Korean Lab Worker Forced to Donate Her Own Eggs
An anonymous reader writes "According to an article in the Wall Street Journal, Dr. Woo Suk Hwang had attained international fame by successfully cloning a human embryo, but he accomplished his feat by pressuring a lab worker into donating her own eggs. Consequently, Gerald Schatten, a cell biologist at the University of Pittsburgh, has severed his ties with Mr. Hwang and cited gross breaches of ethics."
What the submitter left out was this nice bit:
Dr. Schatten, who was to have led the organization's board of directors, says he is now severing collaboration with Dr. Hwang, due to questions over the source of human eggs used in a 2004 cloning project, and errors in a 2005 paper coauthored by the scientists. A 2004 news report in the journal Nature said at least one female laboratory worker had provided eggs for the project, an allegation that Dr. Hwang has denied on several occasions.
Is it just me, or does it look like Schatten didn't have a problem with the forced collection, only starting to sever ties (note the tense there: "is now severing", ie, he hasn't finished?) after problems come up with a paper?
I can't see why else he waited a year after it was public knowledge (and no doubt knowledge to him well before the news report) to sever his ties.
Please help metamoderate.
a columnist during the past election cycle quoted her child as having said to her 'John Kerry wants to make medicine out of babies.'
I remember that. And right after that, my 1-year-old son put down his Tonka truck and asked, "Daddy, why do columnists make up bad propaganda lines and then pretend their kid said it to make up for the fact that if an adult said it, he'd look really, really dumb?" Then he burped up on himself.

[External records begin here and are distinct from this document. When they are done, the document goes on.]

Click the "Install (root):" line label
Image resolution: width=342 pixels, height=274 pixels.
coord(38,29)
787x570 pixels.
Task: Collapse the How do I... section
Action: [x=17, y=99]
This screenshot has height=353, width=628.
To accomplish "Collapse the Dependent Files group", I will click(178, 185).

It is here. There was even a specialized union for it "De rode draad" (the red thread). Alas this has been terminated and they can now only join one of the big multidisciplinairy unions. Gotta love the Netherlands.
I've often thought that the medical ethics community was a bunch of smart, Talmudic guys somehow looking for relevancy and importance through their arguing skills. E.g. if a man dies in a car wreck and there's no next of kin, is it OK to harvest his organs? OK, fine -- you are in the middle of harvesting the guys liver, and the intended donor is there cut open -- just when you are about to transfer the liver, the next of kin appear, declare that if you take the liver out of their family member, he won't have one in the afterlife. But if you don't do the transfer the intended recipient will probably die earlier due to having been cut open -- blah blah blah blah.

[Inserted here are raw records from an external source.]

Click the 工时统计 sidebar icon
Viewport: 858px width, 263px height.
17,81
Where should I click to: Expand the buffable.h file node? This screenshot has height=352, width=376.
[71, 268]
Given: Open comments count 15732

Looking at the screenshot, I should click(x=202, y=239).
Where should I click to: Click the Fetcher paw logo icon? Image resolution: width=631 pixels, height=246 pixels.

Is it OK to harvest fetal material from abortions. When is it OK to pull the plug on a brain-dead person? When is it OK to euthanize somebody?
This is comical: in early medicine, you had doctors robbing bodies out of graves so they could figure out how the bodies worked. Sometimes they'd get lynched for this, so doctors established a network, so that doctors from town-a would tell doctors from town-b, "we got a body in cemetary-a". Town-b doctors would rob it, and when they had a body in cemetary-b, they'd tell the doctors from town-a. That's the origin of modern medicine.
I wonder what the medical ethicists would have said.
I think we'd all be better off if we didn't have medical ethicists, and instead just asked ourselves, "what is legal?"